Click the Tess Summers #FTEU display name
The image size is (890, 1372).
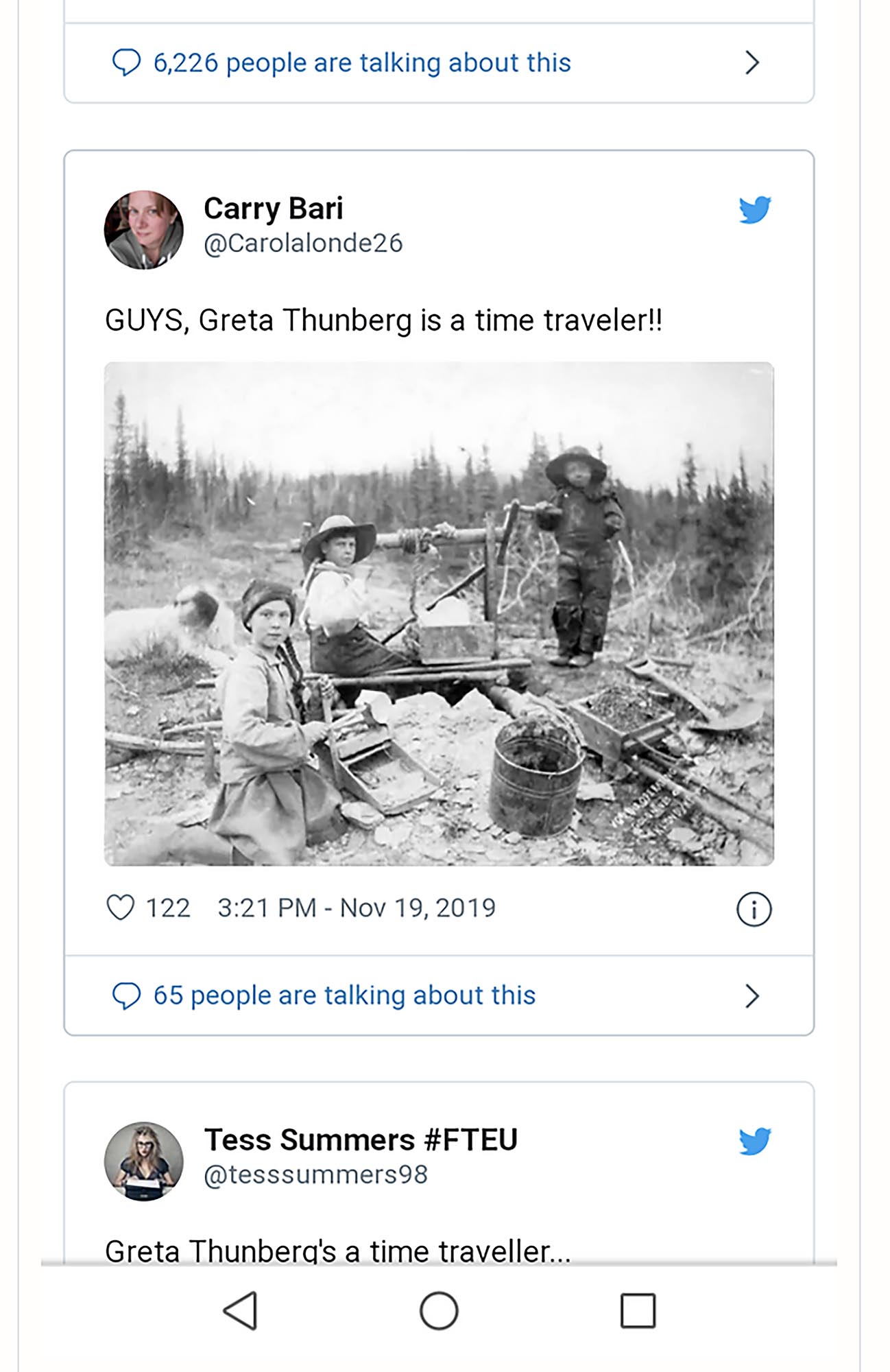click(361, 1140)
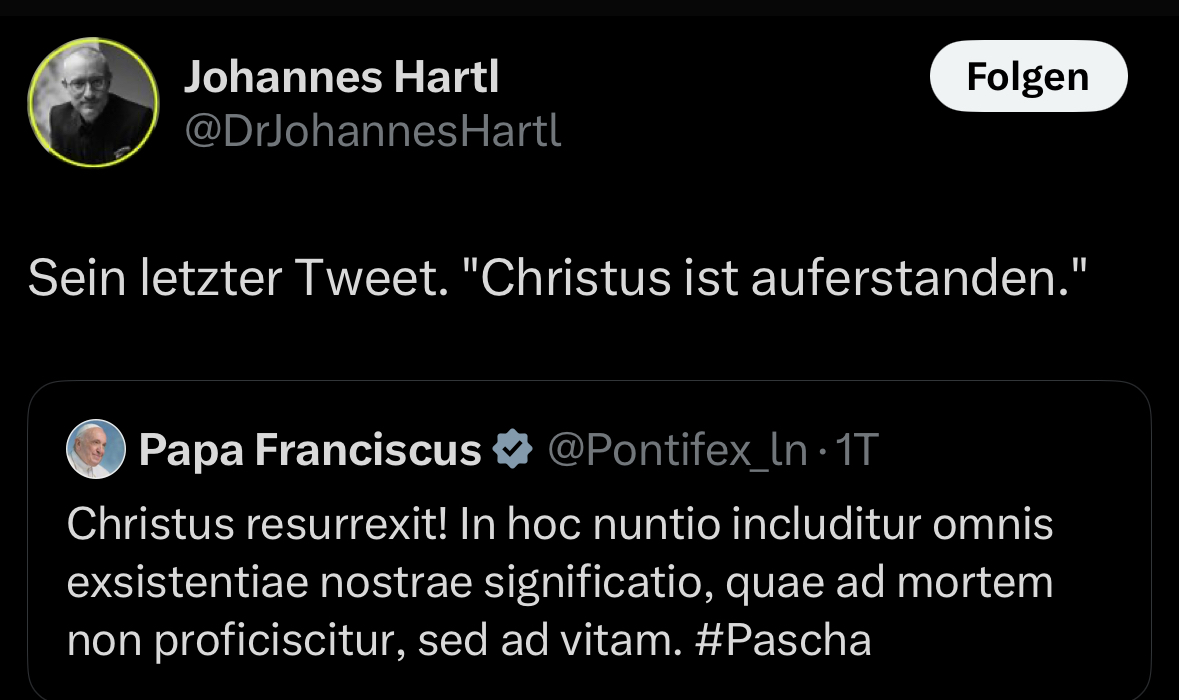The width and height of the screenshot is (1179, 700).
Task: Click "Christus resurrexit!" in the quoted tweet
Action: [x=256, y=524]
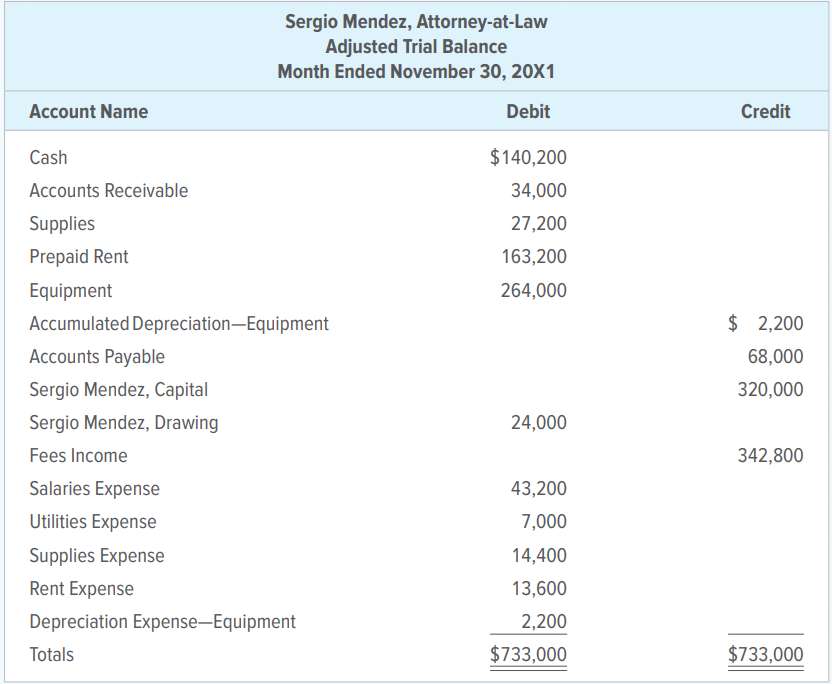Click the Adjusted Trial Balance title

[x=416, y=47]
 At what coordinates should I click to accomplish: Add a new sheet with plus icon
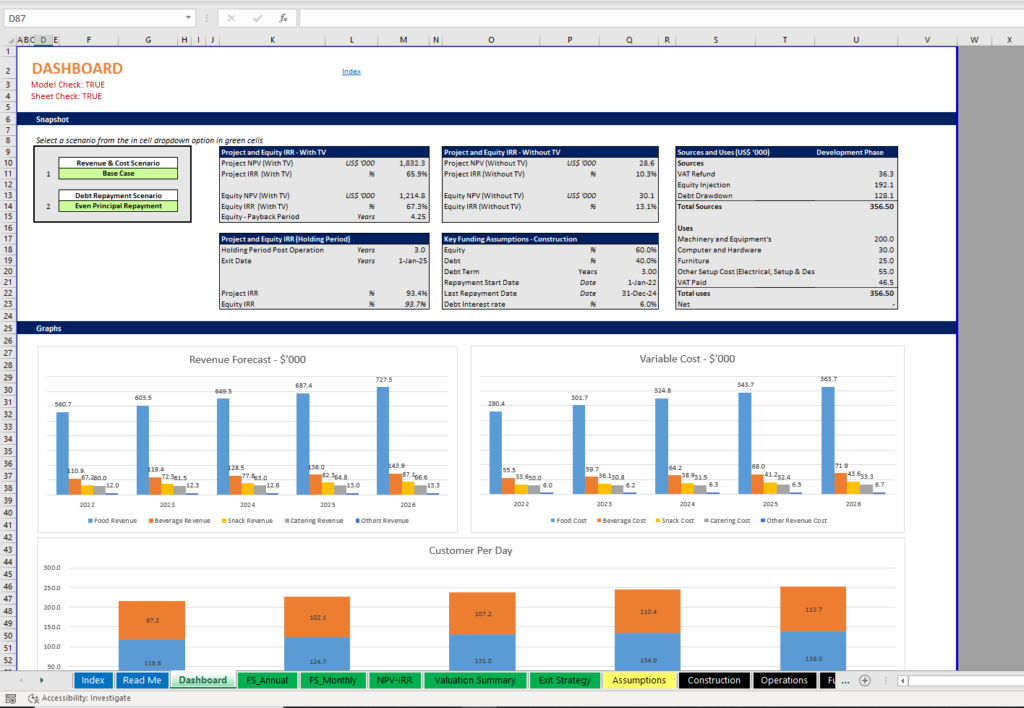(x=865, y=680)
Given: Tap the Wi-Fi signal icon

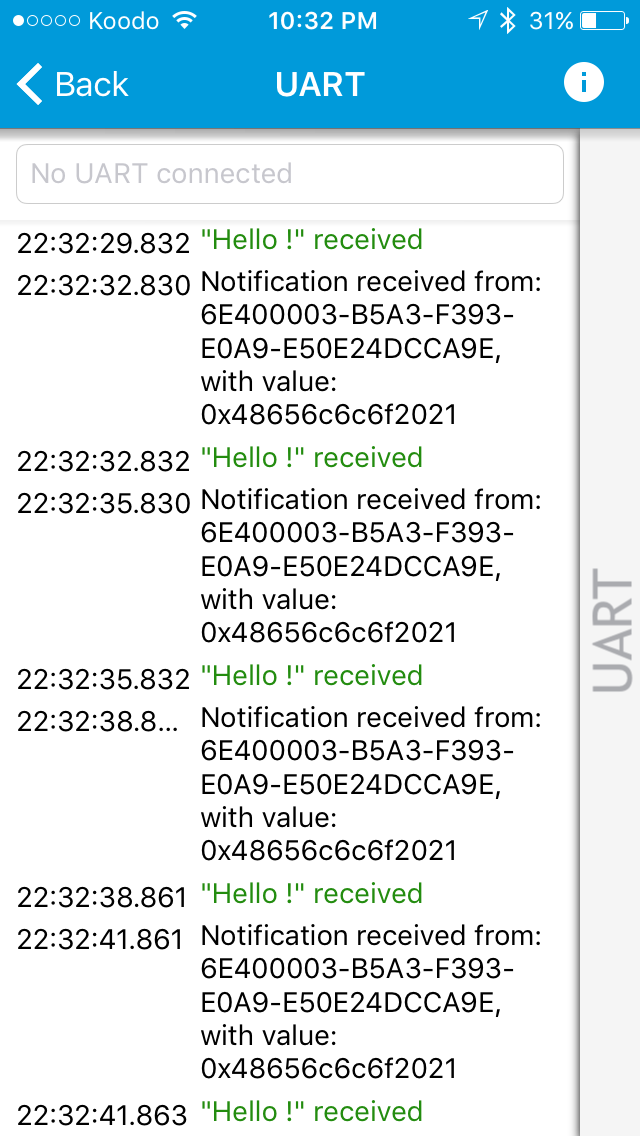Looking at the screenshot, I should pos(186,20).
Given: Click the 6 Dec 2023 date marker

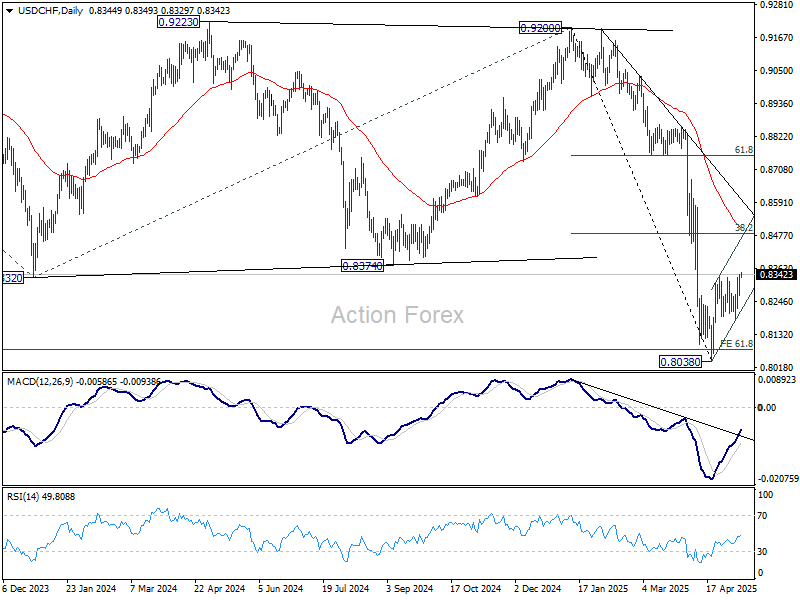Looking at the screenshot, I should coord(27,591).
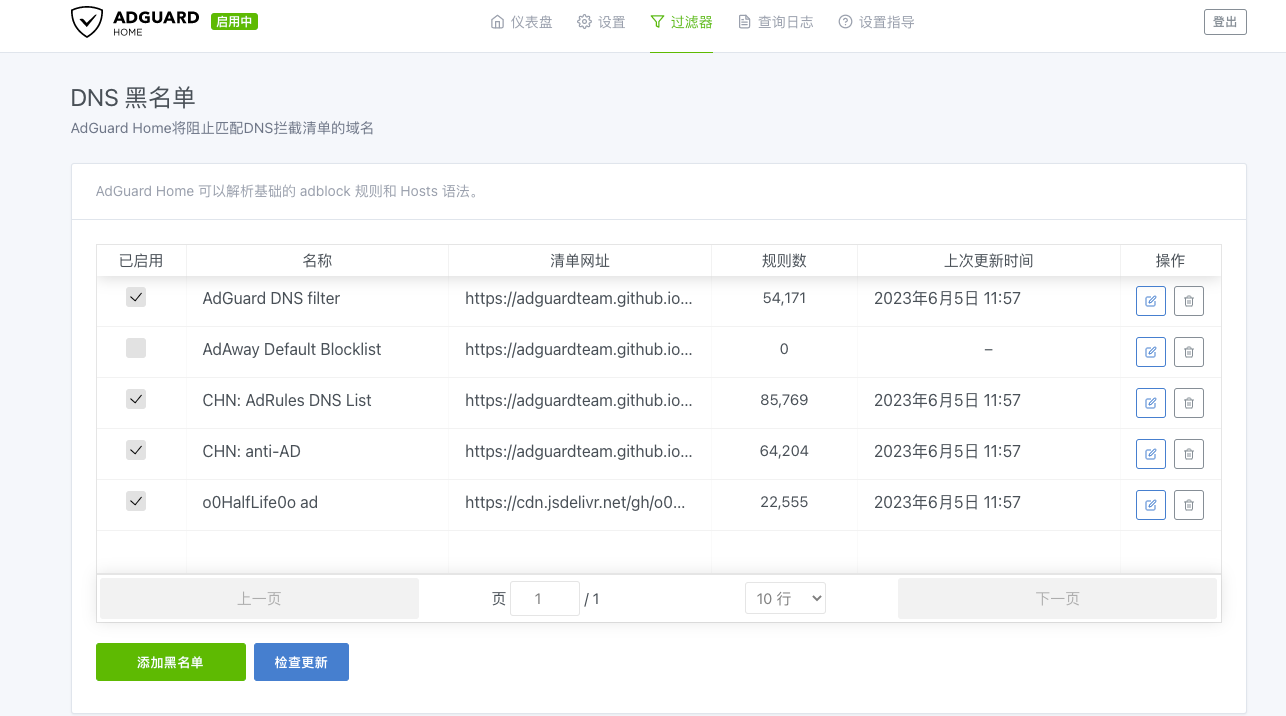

TASK OBJECTIVE: Take the line containing "At what coordinates" as the first and the last line of the records as the end. Print every line in that span exactly, leaving out pictures.

COMPLETED EXERCISE:
 At what coordinates should I click to accomplish: Add a new sheet with plus icon
(x=865, y=680)
Given: Tap the Wi-Fi signal icon

Looking at the screenshot, I should pos(186,20).
Given: Click the 6 Dec 2023 date marker

Looking at the screenshot, I should coord(27,591).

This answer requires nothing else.